> WORK TO COMPLETE: Set down the line containing "Click the green channel 2 indicator" and each line after it through the last line of the records, exactly, leaving pictures out.

(Stored data entries)
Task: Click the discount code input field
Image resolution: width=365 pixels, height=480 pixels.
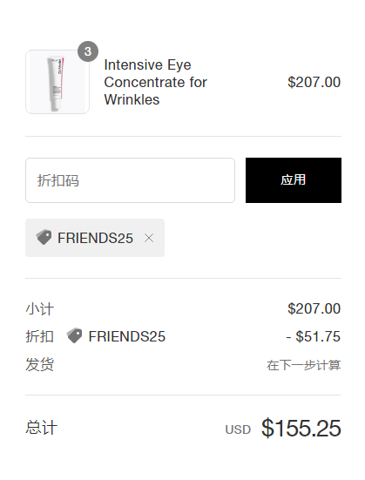Action: point(130,180)
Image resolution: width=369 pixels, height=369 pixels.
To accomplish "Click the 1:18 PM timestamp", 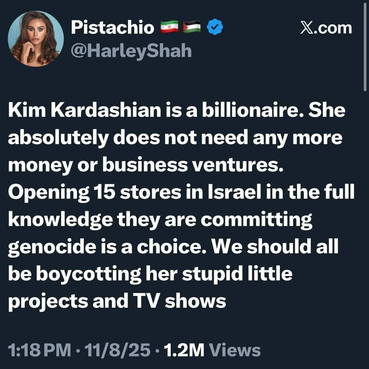I will pos(39,350).

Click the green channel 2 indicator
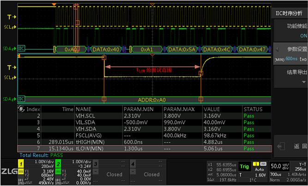59,164
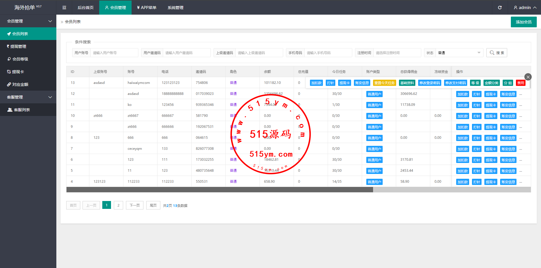Click the 用户账号 search input field
541x268 pixels.
point(114,53)
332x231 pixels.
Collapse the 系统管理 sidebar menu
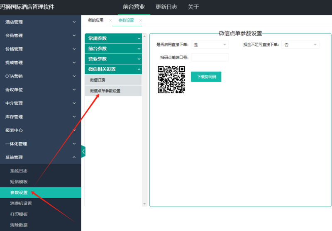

> RESPONSE AREA:
Click the green channel 2 indicator
59,164
Click the 用户账号 search input field
541x268 pixels.
point(114,53)
332x231 pixels.
Collapse the 系统管理 sidebar menu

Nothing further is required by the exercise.